The New York Times announced this week that many of its popular columnists, such as Maureen Dowd and Frank Rich, would be freed from the Times Select pay portion of the site. It appears top brass at the Old Grey Lady have decided that selling advertising is much more lucrative, despite the fact that over 200,000 people had signed up to pay the $49.95 yearly subscription fee.

"But our projections for growth on that paid subscriber base were low, compared to the growth of online advertising," said Vivian L. Schiller, senior vice president and general manager of the site, NYTimes.com.

There have been ways to get around the New York Times paywall, but this is a good move to ensure that NYT content is read by as wide an audience as possible.

Now, on the heels of the NYT decision, media mogul Rupert Murdoch has declared his intention to free the Wall Street Journal as well:

He reiterated his proposal to make the Wall Street Journal's Web site free, rejecting criticism that it would hurt the newspaper. Analysts have said a free wsj.com could be a risky move as the site is a rare Internet property that has managed to attract paying customers.

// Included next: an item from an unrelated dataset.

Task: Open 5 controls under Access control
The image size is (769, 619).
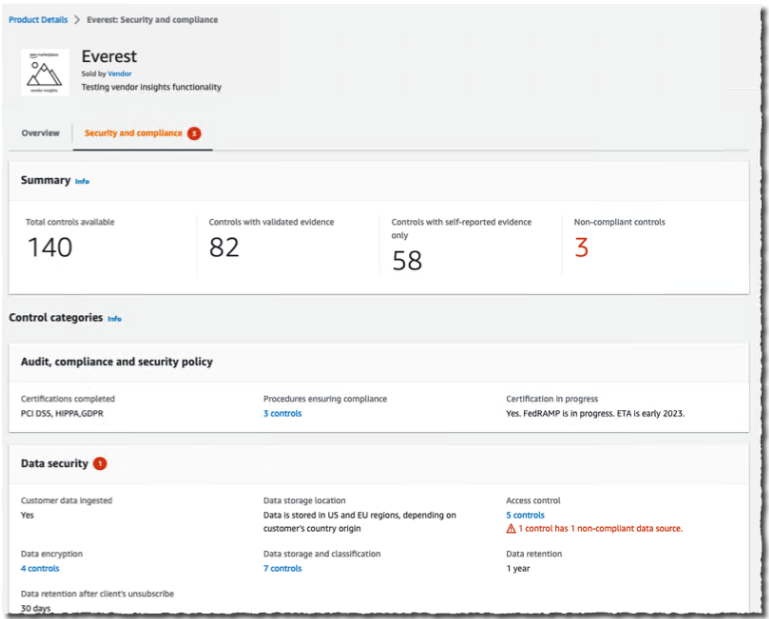Action: (525, 515)
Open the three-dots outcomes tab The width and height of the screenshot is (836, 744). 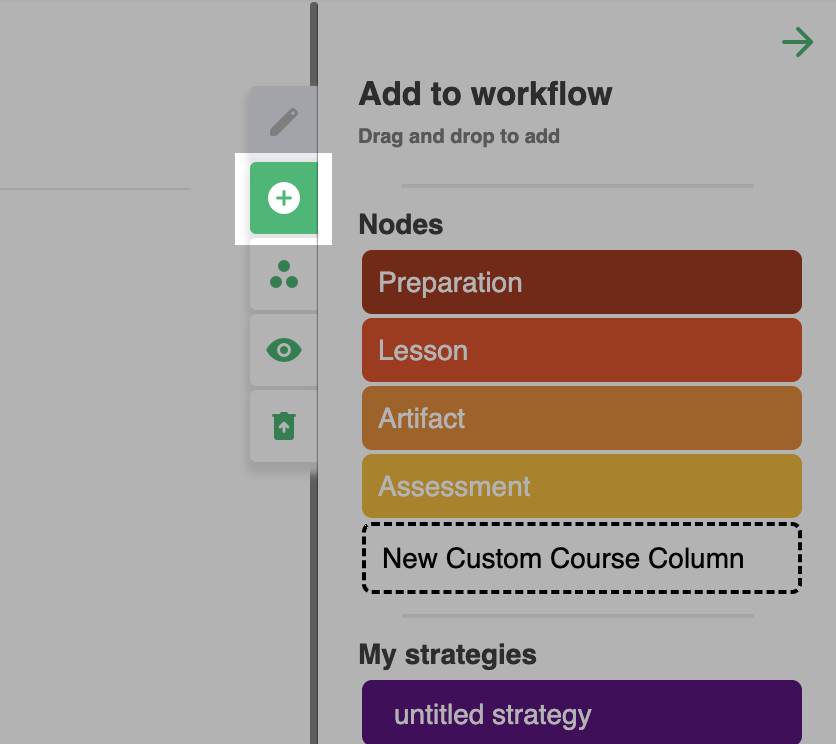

Murdoch said making the site, which currently charges a annual subscription fee of $99, freely available online would help boost viewership and revenue globally.

"Will you lose $50 million to $100 million in revenue? I don't think so," Murdoch said. "If the site is good, you'll get much more."

As a media consumer and avid follower of news from China, it would be great to see content from the Wall Street Journal made available for free online. The WSJ has an excellent network of China-based correspondents and despite the fact Murdoch will soon own the property, I expect the WSJ to continue in that proud tradition.

But while these two announcements by US newspapers are to be applauded, unfortunately the South China Morning Post has decided to take a different turn. This article (h/t to Shanghaiist) explains that management at the paper has decided against making the online content free of charge.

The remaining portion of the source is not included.